9月7日(水)・8日(木) 「また台風」 どちらも晴れ

9月7日(水) 晴れ

台風14号の影響で飛行機が飛ばない心配があったが、昨日、那覇まで戻ってきた。急用で東京に帰っていたのだ。

台風は九州に行ったとはいえ、昨日はくもりでまだまだ強風。泊まった今帰仁の宿では、すぐ前の海が大きく荒れ、怖いぐらいだった。

今日は晴れたが日差しが柔らかい。前回、那覇を訪れたのは7月下旬。手の甲が焼けないようにと下に向けてハンドルを握っていたが、真夏の日差しに負け、夕方にはヒリヒリしていた。でも今日は、たぶんそんなことにはならないだろう。

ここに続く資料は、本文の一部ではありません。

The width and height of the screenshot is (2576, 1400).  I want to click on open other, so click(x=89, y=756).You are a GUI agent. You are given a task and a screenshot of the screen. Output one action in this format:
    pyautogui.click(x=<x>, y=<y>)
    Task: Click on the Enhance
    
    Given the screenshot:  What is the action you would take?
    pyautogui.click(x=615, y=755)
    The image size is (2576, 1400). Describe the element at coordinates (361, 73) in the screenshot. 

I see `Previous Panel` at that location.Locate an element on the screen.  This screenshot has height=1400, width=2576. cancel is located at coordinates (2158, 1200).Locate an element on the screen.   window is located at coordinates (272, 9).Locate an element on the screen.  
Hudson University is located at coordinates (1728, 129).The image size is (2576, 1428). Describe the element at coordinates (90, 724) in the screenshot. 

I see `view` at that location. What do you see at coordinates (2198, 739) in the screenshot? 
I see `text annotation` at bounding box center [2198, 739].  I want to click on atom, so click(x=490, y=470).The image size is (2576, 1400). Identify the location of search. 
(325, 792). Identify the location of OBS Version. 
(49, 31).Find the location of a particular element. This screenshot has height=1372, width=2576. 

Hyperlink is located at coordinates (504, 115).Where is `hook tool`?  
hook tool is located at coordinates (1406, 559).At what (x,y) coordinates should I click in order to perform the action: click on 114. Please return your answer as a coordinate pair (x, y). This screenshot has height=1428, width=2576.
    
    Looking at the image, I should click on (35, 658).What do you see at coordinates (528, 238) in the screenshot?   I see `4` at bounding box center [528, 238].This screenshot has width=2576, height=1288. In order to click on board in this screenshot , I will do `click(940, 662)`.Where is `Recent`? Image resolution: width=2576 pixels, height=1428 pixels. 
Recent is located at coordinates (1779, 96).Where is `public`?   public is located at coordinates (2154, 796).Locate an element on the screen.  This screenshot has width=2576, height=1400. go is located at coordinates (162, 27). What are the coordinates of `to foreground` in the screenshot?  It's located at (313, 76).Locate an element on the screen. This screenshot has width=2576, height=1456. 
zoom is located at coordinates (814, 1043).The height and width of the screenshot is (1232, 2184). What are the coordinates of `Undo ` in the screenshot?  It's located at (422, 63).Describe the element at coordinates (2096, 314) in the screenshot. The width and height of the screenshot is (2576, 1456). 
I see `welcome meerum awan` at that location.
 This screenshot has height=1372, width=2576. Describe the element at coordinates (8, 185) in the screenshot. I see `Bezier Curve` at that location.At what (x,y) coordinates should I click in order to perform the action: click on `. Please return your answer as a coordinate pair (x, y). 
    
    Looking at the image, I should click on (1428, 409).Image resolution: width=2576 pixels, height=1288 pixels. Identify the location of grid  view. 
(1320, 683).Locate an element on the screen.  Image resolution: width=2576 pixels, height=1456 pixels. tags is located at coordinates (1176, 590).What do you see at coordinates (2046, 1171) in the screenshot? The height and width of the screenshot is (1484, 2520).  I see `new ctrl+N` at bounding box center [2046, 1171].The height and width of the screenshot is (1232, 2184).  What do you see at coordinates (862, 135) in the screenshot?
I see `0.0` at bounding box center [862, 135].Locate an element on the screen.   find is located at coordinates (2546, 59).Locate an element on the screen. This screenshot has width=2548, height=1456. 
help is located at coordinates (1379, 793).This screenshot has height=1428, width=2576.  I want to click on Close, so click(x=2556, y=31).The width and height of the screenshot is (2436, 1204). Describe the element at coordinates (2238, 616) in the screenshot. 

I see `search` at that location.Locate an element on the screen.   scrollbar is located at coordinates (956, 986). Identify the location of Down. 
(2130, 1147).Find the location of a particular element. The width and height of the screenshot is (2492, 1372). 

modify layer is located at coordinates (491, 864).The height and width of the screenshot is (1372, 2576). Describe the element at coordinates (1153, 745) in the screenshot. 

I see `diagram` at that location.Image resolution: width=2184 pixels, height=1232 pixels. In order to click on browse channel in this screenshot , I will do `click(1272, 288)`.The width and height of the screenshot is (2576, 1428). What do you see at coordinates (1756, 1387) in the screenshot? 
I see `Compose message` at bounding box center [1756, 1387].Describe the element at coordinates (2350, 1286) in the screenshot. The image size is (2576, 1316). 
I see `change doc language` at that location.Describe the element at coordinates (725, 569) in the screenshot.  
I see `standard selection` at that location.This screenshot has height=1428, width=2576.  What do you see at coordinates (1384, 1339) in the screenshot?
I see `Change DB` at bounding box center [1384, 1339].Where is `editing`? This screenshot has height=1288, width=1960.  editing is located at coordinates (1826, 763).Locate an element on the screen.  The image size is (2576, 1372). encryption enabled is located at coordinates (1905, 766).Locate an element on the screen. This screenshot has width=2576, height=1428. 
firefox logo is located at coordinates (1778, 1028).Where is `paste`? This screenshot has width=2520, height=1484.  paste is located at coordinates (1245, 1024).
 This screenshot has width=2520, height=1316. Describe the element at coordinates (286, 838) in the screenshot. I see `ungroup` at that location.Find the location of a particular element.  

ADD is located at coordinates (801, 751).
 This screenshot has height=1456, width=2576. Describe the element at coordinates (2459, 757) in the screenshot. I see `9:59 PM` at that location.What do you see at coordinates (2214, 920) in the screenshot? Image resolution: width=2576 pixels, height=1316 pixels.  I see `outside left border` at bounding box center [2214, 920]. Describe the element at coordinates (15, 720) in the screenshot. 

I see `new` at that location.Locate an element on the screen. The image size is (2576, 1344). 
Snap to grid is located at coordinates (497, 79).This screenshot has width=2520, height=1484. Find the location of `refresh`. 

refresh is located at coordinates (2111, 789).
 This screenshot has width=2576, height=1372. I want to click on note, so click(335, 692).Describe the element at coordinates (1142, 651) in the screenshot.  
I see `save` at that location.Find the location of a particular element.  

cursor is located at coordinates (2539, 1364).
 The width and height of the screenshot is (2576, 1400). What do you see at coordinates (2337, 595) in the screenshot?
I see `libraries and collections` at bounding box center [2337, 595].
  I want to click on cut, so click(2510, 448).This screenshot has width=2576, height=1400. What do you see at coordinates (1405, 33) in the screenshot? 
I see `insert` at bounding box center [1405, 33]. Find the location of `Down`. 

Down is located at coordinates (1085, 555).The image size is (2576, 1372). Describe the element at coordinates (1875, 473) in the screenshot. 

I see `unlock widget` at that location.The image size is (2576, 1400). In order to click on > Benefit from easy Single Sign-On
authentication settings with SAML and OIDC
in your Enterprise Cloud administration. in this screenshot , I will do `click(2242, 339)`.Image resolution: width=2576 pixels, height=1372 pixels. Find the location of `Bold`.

 石垣空港に着き、荷物が出てくる回転台のロビーに行く。すると、向こうの方に人だかりができていた。近づいてみる。人の頭越しに見えるボードにはこう書いてあった。
「台風15号のお知らせ」
 ガーン! また来ているのか。

「台風だってよ」
「え、うそ?」
14号をなんとかやり過ごし、やっと石垣に到着した観光客からため息が漏れる。
「さっさと潜って帰らなきゃ」
 隣に立つおばさまは前向きな考えだ。

 西表の部屋に着くと、さっそくヒロミさんに電話を入れる。婦人部長のナリコさんは石垣に行っているからだ。19日の敬老祝賀会に向けて、そろそろ踊りの練習が始まる。それがいつからなのか、私はなにを踊るのか、聞いておかなくてはいけない。昨晩の婦人部集会で、そういったことが決まったはずだった。

「踊りの練習は明日からね。チナミさんは『めでたい〜』でも『浜千鳥』でもいいし、青年たちと『かたみ節』やってもいいよ」
 そういわれ、なん度か舞台で踊った『めでたい節』はお休みし、『かたみ節』に混ぜてもらうことにした。『浜千鳥』をおぼえてレパートリーを増やすことにも魅かれたが、8月に続き新しい踊りをお稽古するのはしんどい。『かたみ節』はアンガマで踊ったばかりなので、少し復習すれば思い出すだろう。敬老の祝賀会はのんびり迎えられるなぁと安心した。このときは、これから訪れる怒濤の日々の気配すらなかったのだ。


9月8日(木) 晴れ

夜8時半、踊りの練習のため公民館に行く。集まったのはヒロミさん、ムツミさん、ノブエさん、カヨコさん、私。私以外の人たちが踊る『浜千鳥』のビデオをみんなで見る。

『浜千鳥』は沖縄舞踊の中でも人気の踊りで、沖縄本島の方言で「ちぢゅや」という。ひとりか3人、あるいは4人で小道具を持たずに踊る“手踊り”だ。沖縄舞踊の基本動作が全部入った入門的な演目ともいわれている。

干立では8年ほど前、公民館の新築祝いのとき、いまの60代の人たちが踊ったことがあるらしい。しかしそれからは一度も披露されず。今回また一からおぼえて舞台に立つことになったのだ。ビデオを見ながら「ここはこうやるのね」などとはじめての踊りのように感心しているのは、習ったものと振りが違うからだろう。

ビデオを巻き戻しているときに、カヨコさんがふと漏らした。
「青年は『かたみ節』をやるっていうけれど、習った人に聞かなきゃダメなのにね。『踊ってもいいですか』って」
「あら、聞いてないの? それは失礼よね」
 ノブエさんもカヨコさんと同じ意見らしい。

カヨコさんによると、青年たちに踊りを教えてくれたキョウコちゃんとトモミちゃんが、わじわじ(*1)しているという。自分たちもビデオを見ながらやっと踊りを起こし、おぼえたばかりだ。公民館で披露する前に、アンガマで乞われて教えた青年たちに勝手に踊られるのはやるせない、ということだった。

そんないきさつがあったとは知らず、カヨコさんの話を聞いてびっくりした。『かたみ節』は教えてくれたふたりのずっと前からのレパートリーだと思っていたのだ。私だけでなく、青年部のほかの人たちも同じ認識だろう。それに、踊りというのは習ったらその人が好き勝手に踊っていいわけではない、ということも知らなかったからだ。

いったいどうしたらいいのか? 聞かなかったことにして知らん顔するか? 『かたみ節』だけでも取りやめにするよう調整するか? とりあえずキョウコちゃんに、もう少し事情を聞くことにした。